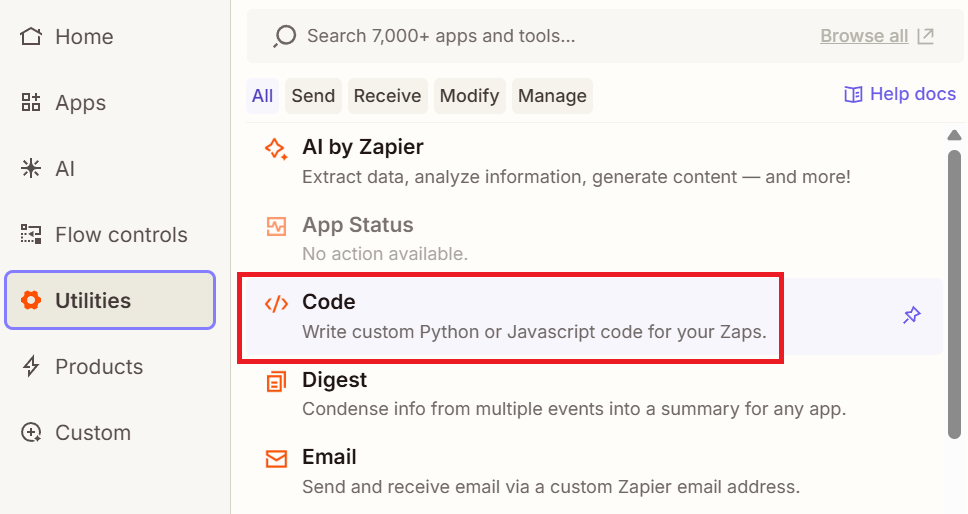The width and height of the screenshot is (968, 514).
Task: Click the AI by Zapier icon
Action: 275,149
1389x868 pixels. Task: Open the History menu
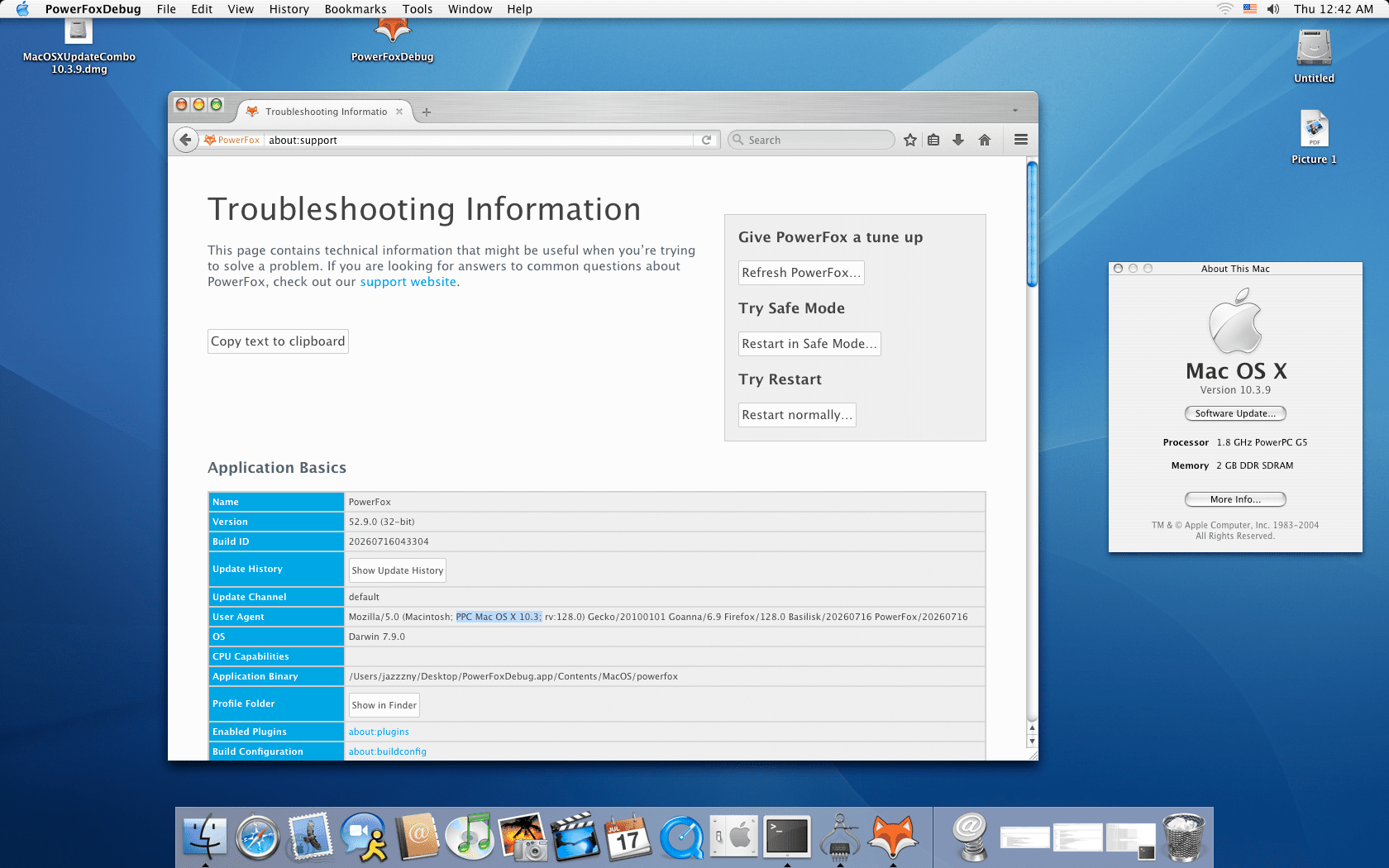tap(289, 9)
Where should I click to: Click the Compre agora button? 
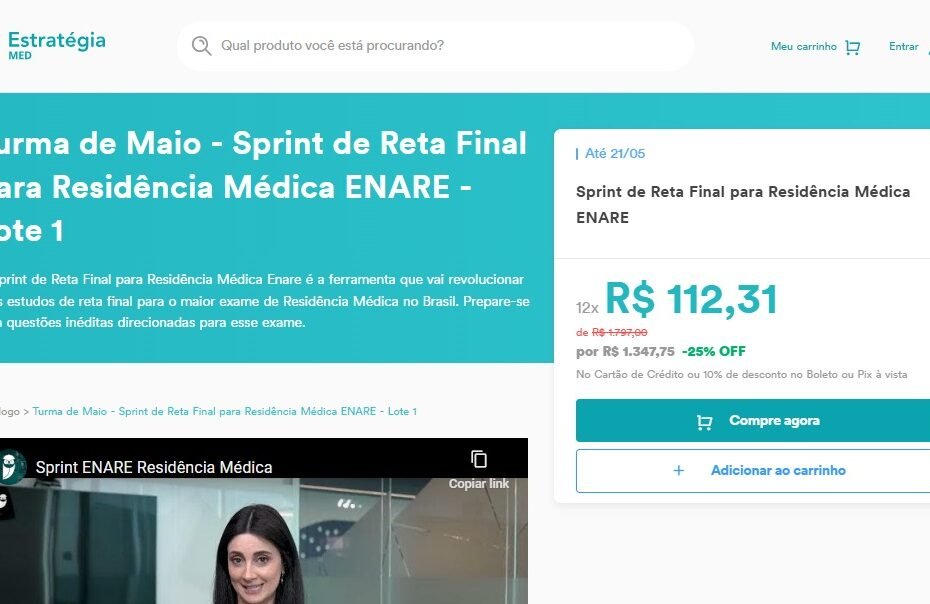click(753, 420)
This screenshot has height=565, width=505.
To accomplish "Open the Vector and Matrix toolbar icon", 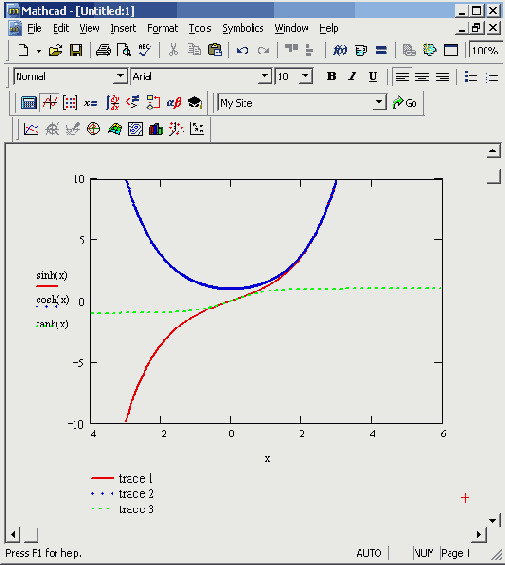I will [x=70, y=103].
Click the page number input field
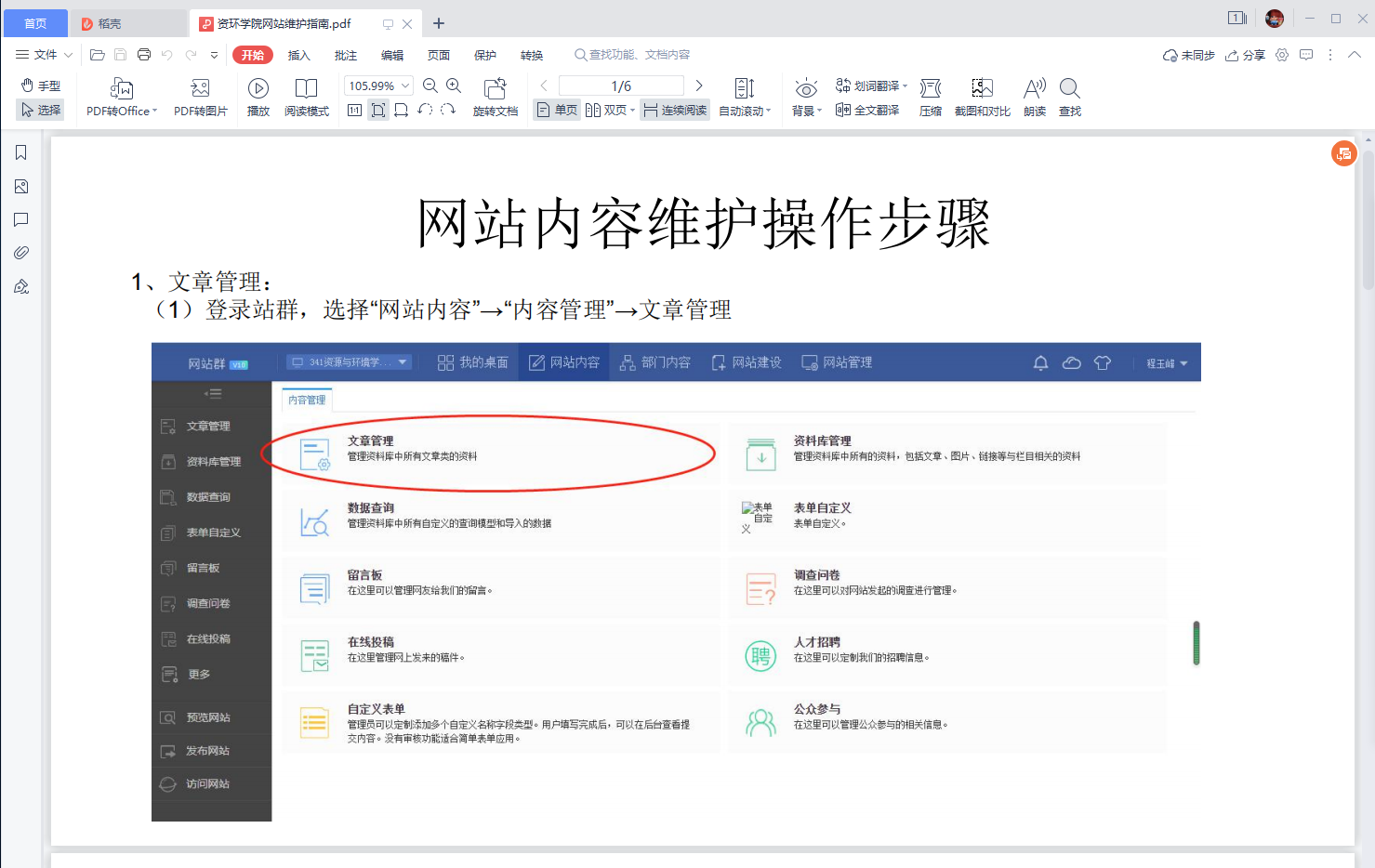 click(621, 85)
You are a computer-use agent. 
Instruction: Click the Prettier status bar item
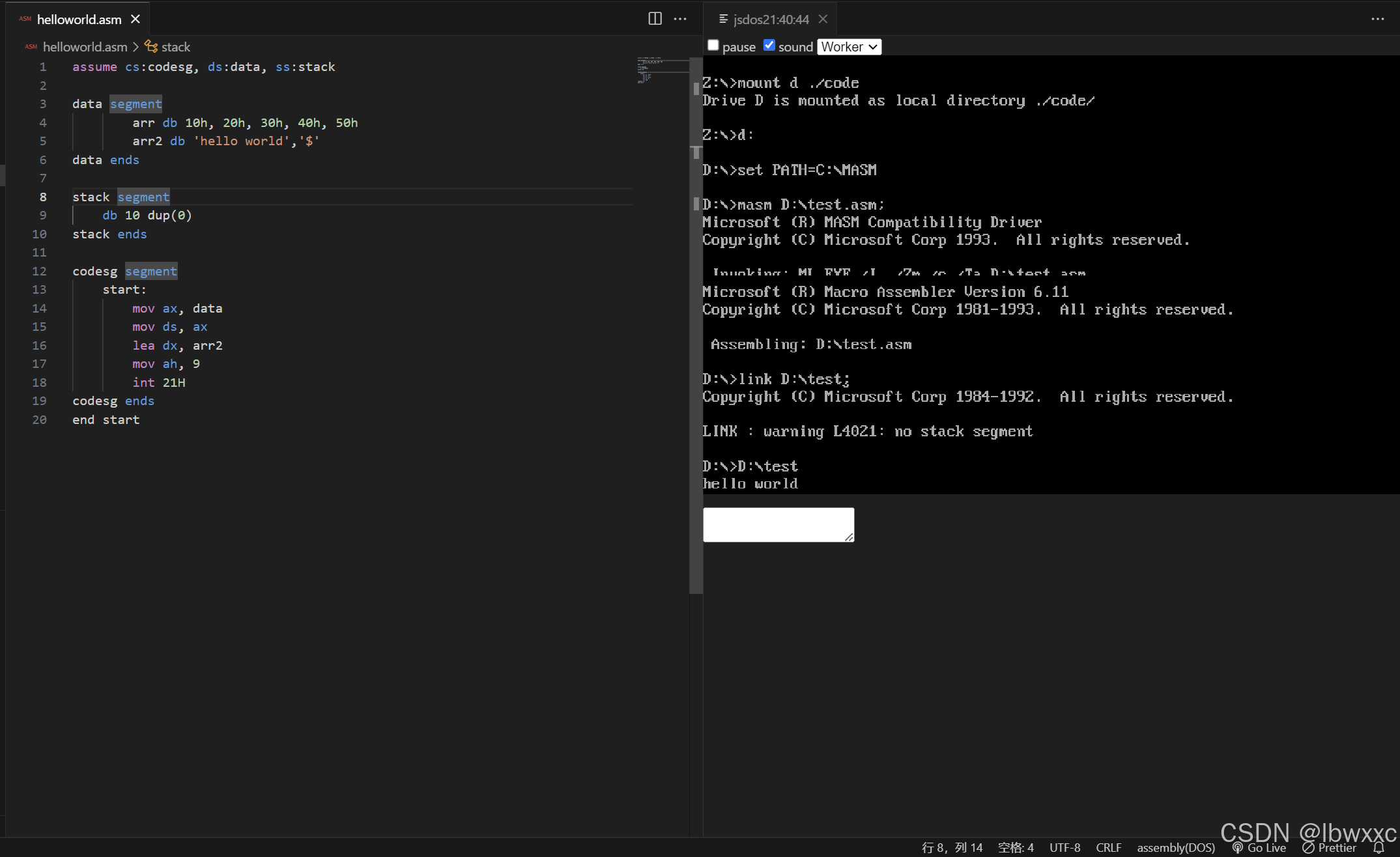coord(1329,847)
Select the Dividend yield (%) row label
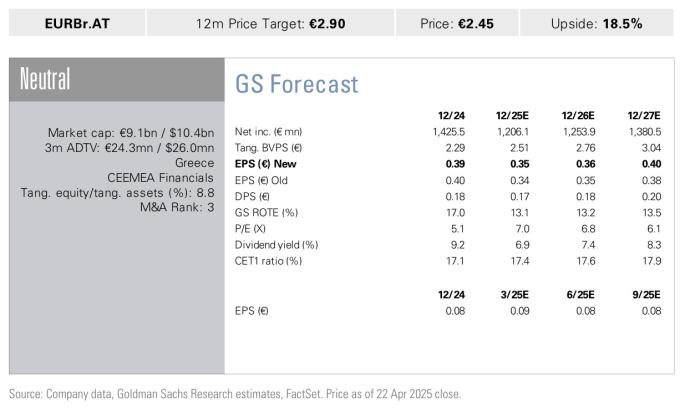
━━━━━━━━━━━━━━━━━━━━━━━━━━━━━━
◆ **Task details**: Write the lines out word for word, starting at the one with "Click the page number input field" and stopping after the last line of the material above, with pictures excluded.

◆ **Exercise response**:
Click the page number input field
 click(621, 85)
You are a computer-use agent. 
Instruction: Click the Prettier status bar item
coord(1329,847)
Select the Dividend yield (%) row label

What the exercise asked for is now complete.